Since the S characteristics or ID-V6 characteristics are observed to exhibit phenomena that are significantly different from the initial characteristics, it is possible that the impurity ions present in the moisture sensitive body or at the interface between the moisture sensitive body and the gate insulating film are moved or regenerated by the electric field. It is interpreted that the effect of distribution (rearrangement) has a significant influence on the characteristics of the FET element.

<Effects of the Invention> As explained in detail in Examples 11 above, the present invention eliminates impurities and ions existing in the sensitive body or at the interface between the sensitive body and the FET element, and impurities and ions mixed in from the surrounding air during use. Because it has the effect of significantly suppressing the influence that it has on the output characteristics of FET elements and FET-type sensors, it is suitable for various types of biosensors, not only for humidity detection, but also for gas and ion detection, as well as organic substance detection. This brings great sound effects to the long-term stability and characteristic reproducibility of the operating characteristics and output characteristics of the FET type sensor.

[Brief explanation of the drawing]

FIG. 1 and FIG. 2 show embodiments of the present invention, respectively.
T-type jli! Structure W of the degree sensor (top view and equivalent circuit diagram). FIG. 3 is a characteristic diagram of the output versus relative humidity of the humidity sensor shown in FIG. 1, and FIG. 4 is a characteristic diagram showing the change in output over time.
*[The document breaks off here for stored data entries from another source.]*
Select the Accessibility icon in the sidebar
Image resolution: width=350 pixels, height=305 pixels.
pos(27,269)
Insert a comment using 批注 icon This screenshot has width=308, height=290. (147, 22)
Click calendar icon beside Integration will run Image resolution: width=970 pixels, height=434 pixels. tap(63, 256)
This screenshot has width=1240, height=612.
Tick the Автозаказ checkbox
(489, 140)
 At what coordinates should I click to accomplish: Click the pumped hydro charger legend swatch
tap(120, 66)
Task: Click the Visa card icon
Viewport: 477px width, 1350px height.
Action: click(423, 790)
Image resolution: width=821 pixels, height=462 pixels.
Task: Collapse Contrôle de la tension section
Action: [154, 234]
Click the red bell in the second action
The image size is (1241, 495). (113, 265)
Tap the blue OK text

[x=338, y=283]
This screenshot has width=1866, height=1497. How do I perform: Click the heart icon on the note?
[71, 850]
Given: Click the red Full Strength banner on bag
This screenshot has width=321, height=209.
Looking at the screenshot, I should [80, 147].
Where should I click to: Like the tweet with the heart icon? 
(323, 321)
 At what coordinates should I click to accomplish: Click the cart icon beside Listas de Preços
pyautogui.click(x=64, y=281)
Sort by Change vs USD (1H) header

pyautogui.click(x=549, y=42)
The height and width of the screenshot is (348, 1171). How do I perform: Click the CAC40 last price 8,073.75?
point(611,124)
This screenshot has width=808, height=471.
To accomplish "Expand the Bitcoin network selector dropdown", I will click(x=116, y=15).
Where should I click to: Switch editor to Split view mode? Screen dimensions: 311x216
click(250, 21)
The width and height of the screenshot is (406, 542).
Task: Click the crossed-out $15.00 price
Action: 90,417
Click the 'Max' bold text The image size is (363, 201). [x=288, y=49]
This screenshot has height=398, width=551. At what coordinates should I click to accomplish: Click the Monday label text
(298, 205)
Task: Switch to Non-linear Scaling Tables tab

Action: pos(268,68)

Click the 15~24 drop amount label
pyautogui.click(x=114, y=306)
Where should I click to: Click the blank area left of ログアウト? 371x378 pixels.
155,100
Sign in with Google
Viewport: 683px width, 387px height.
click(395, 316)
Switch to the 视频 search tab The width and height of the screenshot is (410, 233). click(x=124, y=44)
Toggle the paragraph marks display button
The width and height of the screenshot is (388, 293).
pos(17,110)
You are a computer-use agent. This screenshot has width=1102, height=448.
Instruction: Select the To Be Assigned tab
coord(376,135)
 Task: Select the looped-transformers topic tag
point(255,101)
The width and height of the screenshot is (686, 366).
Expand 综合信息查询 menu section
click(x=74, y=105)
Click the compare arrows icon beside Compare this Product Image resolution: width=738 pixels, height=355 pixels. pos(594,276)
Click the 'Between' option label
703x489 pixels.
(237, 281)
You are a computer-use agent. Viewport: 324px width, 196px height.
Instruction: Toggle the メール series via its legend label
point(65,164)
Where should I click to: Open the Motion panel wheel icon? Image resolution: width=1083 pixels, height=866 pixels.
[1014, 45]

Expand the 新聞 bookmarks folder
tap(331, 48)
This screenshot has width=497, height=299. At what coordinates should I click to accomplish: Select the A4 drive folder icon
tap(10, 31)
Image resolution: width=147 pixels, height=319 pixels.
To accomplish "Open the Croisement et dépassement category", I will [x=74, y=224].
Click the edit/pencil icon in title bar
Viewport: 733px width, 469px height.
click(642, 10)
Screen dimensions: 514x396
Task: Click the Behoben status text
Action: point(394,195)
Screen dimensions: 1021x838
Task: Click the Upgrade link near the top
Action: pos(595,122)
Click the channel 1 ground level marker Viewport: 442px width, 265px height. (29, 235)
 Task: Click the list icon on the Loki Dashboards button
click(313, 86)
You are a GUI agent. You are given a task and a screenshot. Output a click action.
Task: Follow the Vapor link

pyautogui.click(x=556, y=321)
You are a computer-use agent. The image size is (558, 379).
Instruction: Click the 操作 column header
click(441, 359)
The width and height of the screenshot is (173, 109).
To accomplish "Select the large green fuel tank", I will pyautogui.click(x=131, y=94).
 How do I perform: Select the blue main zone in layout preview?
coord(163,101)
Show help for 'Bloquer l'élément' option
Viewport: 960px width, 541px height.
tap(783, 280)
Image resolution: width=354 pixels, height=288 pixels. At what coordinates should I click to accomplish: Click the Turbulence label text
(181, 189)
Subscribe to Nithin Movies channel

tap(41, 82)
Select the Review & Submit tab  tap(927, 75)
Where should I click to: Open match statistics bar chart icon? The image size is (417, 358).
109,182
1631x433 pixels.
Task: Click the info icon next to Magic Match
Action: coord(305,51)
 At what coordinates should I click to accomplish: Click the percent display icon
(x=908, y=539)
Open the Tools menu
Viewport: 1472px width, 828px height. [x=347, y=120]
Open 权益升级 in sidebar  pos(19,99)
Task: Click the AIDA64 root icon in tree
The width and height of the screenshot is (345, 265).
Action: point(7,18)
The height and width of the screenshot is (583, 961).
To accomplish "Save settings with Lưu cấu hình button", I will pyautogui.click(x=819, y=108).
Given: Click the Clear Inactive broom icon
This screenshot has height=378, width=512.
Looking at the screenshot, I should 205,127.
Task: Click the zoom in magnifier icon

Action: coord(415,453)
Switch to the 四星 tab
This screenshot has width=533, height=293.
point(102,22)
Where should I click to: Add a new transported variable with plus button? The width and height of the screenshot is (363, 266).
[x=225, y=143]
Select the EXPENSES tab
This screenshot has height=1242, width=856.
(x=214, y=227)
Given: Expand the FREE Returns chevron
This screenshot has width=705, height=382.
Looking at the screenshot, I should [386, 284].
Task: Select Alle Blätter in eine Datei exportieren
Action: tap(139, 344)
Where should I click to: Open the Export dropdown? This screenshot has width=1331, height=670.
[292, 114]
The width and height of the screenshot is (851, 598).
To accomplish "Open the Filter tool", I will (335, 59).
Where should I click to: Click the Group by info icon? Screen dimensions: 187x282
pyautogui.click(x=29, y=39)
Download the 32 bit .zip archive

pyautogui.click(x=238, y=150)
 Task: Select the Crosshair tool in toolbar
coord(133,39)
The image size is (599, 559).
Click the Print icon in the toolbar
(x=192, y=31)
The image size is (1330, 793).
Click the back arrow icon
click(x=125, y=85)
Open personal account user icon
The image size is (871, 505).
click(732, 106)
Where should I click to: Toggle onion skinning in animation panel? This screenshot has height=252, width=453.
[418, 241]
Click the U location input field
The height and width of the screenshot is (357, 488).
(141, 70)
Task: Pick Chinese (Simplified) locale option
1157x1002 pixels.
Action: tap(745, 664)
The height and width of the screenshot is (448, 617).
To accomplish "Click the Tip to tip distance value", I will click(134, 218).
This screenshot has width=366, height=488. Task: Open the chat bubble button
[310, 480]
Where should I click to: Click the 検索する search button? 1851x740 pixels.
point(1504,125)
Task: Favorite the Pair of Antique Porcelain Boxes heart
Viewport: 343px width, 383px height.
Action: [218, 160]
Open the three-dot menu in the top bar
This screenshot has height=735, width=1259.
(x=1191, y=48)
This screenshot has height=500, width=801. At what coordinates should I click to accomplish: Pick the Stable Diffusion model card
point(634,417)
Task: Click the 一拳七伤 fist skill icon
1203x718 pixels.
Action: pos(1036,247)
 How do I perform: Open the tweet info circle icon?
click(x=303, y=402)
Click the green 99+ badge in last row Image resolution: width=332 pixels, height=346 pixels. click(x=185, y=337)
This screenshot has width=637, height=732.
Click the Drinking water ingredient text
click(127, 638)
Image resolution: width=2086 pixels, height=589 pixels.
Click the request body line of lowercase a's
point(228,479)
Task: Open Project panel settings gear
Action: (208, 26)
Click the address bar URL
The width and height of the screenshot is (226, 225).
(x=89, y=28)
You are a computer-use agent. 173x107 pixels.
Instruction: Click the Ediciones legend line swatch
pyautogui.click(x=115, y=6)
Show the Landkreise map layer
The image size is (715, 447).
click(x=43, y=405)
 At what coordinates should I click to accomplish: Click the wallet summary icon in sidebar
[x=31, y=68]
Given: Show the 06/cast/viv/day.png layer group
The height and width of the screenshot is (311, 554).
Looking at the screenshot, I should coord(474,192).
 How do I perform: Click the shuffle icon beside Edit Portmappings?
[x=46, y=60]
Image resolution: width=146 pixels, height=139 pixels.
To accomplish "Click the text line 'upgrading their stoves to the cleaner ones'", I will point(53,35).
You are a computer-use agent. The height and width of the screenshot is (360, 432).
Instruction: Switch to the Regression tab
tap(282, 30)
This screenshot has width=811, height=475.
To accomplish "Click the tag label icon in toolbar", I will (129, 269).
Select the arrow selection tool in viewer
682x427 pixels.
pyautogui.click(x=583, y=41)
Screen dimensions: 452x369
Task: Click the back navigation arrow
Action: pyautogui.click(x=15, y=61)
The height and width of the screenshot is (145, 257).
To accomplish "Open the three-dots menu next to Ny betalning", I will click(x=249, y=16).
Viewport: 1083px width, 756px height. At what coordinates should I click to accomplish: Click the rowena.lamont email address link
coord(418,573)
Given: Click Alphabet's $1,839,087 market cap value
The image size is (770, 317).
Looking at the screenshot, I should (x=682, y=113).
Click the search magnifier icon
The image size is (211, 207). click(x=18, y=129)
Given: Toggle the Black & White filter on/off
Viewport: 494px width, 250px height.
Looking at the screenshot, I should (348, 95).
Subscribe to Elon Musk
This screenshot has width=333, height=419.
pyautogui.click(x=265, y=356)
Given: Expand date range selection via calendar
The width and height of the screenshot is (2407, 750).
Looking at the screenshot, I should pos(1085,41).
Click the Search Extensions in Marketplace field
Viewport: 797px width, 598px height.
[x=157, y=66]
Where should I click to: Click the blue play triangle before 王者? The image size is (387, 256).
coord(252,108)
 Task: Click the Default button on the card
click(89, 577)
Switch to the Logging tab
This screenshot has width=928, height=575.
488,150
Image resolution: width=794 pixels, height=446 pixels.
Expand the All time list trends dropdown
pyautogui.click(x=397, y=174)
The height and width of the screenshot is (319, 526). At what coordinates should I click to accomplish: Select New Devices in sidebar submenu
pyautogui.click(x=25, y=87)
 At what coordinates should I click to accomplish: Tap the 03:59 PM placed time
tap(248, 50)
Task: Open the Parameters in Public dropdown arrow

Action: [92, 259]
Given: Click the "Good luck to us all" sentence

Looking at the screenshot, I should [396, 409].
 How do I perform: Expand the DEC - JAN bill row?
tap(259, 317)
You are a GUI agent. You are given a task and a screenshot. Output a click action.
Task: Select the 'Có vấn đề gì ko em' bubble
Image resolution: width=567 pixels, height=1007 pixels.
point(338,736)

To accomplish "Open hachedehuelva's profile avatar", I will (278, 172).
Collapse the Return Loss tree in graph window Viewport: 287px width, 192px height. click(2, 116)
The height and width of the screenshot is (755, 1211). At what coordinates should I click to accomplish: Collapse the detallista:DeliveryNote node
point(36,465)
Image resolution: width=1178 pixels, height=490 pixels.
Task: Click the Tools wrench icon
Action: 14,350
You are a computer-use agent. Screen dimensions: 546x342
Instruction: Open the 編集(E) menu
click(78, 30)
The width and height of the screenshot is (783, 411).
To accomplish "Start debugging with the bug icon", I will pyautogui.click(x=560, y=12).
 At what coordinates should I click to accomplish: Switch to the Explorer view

Curve A in the figure shows actual measured values for the FET type humidity sensor in FIG. 1, and curve B shows actual measured values for the FET type humidity sensor when no blocking film is used for comparison. ■ ・C) Core TrF plate 2 - Source 3 Drain 5 Silicon dioxide film 7 Silicon nitride film 8 Pronking film 9 Moisture sensitive element 1
0...Gate electrode membrane agent Patent attorney Aihiko Fukushi (and 2 others) b W; 1 Figure 0 20 40 60 80 100 a.

Claims (1)

[Claims] 1. A field-effect sensor in which a field-effect element is externally coupled to a sensitive body that causes an electrical change through physical or chemical interaction with a detected object. . A field effect sensor, characterized in that an auxiliary electrode for applying a voltage for canceling the drift of the sensitive body acts as an auxiliary electrode to the sensitive body. 2. The field effect sensor according to claim 1, wherein an auxiliary electrode is interposed at the interface between the gate insulating film of the field effect element and the sensitive body, and the gate electrode is disposed on the other surface of the sensitive body. 3. The field effect sensor according to claim 1 or 2, wherein the sensing body is a moisture sensitive body whose capacitance or electrical conductivity changes due to adsorption and desorption of water vapor or moisture. 4. The field-effect sensor according to claim 3, which uses a cellulose-based membrane, a vinyl-based (e.g. organic or inorganic) solid electrolyte membrane, or a metal oxide film as the moisture sensitive body.